No me mola nada resultar obvio, así que -y a riesgo de sonar repetitivo- voy a obviar la imagen que, de ser otro día y en otras circunstancias habría puesto aquí, al principio, para dar comienzo a -redoble de tambores- ¡¡UNA NUEVA CRÍTICA!!
Sí, parece mentira, lo sé. Pero está claro que debería olvidarme de misticismos y reflexiones filosófico-trascendentales.
En fin... Continuemos con condicionales: si yo no fuese yo, y en mi lugar fuese un crítico de cine pomposo y artificial, diría que la película que trato de describir "Es una fábula sobre una familia americana normal de clase media que...". Y a partir de ahí desarrollaría una temible crítica hecha de plástico y alabanzas que al leerla me entrarían ganas de vomitar, de no volver a ver la película nunca más y de relegarla a la mochila de los horrores, justo en el departamento en que dejé olvidada a Revolutionary Road (otra "fábula sobre una familia americana normal de clase media que...").

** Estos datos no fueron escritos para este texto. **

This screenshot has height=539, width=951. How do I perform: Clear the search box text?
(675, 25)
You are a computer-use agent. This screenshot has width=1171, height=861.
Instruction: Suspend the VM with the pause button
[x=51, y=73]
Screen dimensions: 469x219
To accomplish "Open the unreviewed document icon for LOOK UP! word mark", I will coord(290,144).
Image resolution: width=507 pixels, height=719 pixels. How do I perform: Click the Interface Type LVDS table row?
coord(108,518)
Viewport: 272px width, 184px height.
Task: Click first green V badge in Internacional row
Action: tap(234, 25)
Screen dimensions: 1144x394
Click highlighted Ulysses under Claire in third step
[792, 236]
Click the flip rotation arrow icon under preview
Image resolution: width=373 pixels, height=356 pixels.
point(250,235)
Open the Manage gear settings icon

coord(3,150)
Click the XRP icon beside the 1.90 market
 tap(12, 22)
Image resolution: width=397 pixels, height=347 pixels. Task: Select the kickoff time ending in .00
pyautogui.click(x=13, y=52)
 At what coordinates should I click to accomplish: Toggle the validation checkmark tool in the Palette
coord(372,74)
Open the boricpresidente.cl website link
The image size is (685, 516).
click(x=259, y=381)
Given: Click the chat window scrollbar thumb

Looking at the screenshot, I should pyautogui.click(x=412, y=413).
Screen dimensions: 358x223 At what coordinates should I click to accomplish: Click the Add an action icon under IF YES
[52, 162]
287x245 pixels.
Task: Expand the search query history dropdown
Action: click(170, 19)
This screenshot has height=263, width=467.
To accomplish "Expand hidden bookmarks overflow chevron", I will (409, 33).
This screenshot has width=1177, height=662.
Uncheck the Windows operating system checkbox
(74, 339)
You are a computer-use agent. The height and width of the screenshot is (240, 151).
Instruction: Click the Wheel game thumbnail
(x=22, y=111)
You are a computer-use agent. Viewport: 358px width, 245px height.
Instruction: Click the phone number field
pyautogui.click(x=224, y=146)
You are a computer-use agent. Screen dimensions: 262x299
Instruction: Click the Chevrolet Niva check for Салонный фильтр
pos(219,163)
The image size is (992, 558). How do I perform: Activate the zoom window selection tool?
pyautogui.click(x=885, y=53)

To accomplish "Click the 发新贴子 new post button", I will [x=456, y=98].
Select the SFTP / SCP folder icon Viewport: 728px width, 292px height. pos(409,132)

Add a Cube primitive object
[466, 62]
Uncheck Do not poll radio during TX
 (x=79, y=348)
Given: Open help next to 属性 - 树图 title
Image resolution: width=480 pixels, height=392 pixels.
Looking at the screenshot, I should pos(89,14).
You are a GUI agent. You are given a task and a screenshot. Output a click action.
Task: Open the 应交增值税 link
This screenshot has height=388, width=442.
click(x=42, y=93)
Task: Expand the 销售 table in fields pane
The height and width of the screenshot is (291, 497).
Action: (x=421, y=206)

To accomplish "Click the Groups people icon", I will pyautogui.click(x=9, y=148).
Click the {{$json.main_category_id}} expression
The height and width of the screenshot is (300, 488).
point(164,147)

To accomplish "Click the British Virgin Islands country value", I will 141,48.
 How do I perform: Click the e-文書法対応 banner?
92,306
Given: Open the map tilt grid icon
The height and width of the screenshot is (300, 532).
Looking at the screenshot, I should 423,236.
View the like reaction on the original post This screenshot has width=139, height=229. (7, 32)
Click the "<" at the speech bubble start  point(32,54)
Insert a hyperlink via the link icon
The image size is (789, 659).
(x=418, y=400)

Bien. Os conteré un secreto, pero no se lo digáis a nadie: yo soy yo. Y como soy yo y no soporto las críticas sobre "fábulas sobre una familia etc, etc, etc" -me imagino que ya os lo sabréis de memoria-, voy a hacer una crítica ¡A MI MANERA!, tal y como le hubiese gustado al Duque de Moulin Rouge.
Ahora os duele la cabeza. No sabéis lo que he dicho, porque he cambiado de "yo" mil veces, y ya no distinguís los "yoes" que entran en juego, es más, se os ha olvidado a que viene tanto lio porque acabo de escribir una de las paranoias más grandes de mi vida que no entiendo ni yo - ¿qué yo?xD-. Resumo: esto es una crítica cinéfila hecha a mi manera, despreciando los halagos artificiales de un montón de aburridos señores críticos ^^. ¡AL TEMA!
¡Mira! ¡Está bailando conmigo! Como una fuerza increíblemente benévola que me hace comprender que no hay razón para tener miedo jamás. A veces hay tanta belleza en el mundo que siento que no lo aguanto.
Estas son las palabras textuales de un capítulo de la serie de Padre de Familia en el que se hacía una parodia de una palícula desconocida para mí en aquel angustioso momento en que vi la escena por primera vez. Confieso que, a pesar de ser una sátira, todo aquello me fascinó. Me dejó embelesado y profundamente obsesionado con saber de qué maravillosa obra de arte procedía aquella escena. Una bolsa de plástico, flotando al son del viento rodeada por una nube de hojas secas arremolinándose, todo ello acompañado de unas gratas y profundas palabras y ESA musiquita del piano. Es todo tan irónico... Hasta hace un día o así, ESA musiquita del piano era la insoportable melodía de Revolutionary Road. Hoy día, ESA musiquita del piano es algo mucho más refinado y exquisito. El caso es que, cuando finalmente averigué qué película era la implicada, no me lo creía. Y claro, me puse a verla inmediatamente... Seré críptico y no ofreceré mucha información, simplemente, unas palabras, una brevísima descripción mental-emocional, porque contar más es grosero.
Sin entrar en tecnicismos, que hoy no me apetece, imaginad que estáis hastiados de la vida. Que tenéis que representar un contínuo y falso papel de familia feliz. Estáis tan obsesionados e hipersensibles que, en el momento en que introducimos -tsché- cuatro pinceladas de variedad en la ecuación, se rompe el equilibrio, y sucede, lo que yo llamaría, el efecto mariposa. Amores, identidad, vídeos, bolsas, belleza, mentiras, ansiedad... Un flujo contínuo de sucesos encadenados que finalemente, llevan al descubrimiento final, al punto de plena felicidad, a una vida llena... Tan llena que no puede durar. Y se acaba la película.
Breve, ¿verdad? En realidad no lo es mucho. Pero es tan sublime, que si la tuviera que comparar con algo que no existiese, la compararía con la mousse que sirven en el cielo. Así que ya sabéis: si queréis descubrir el sentido de la vida, debéis ver AMERICAN BEAUTY.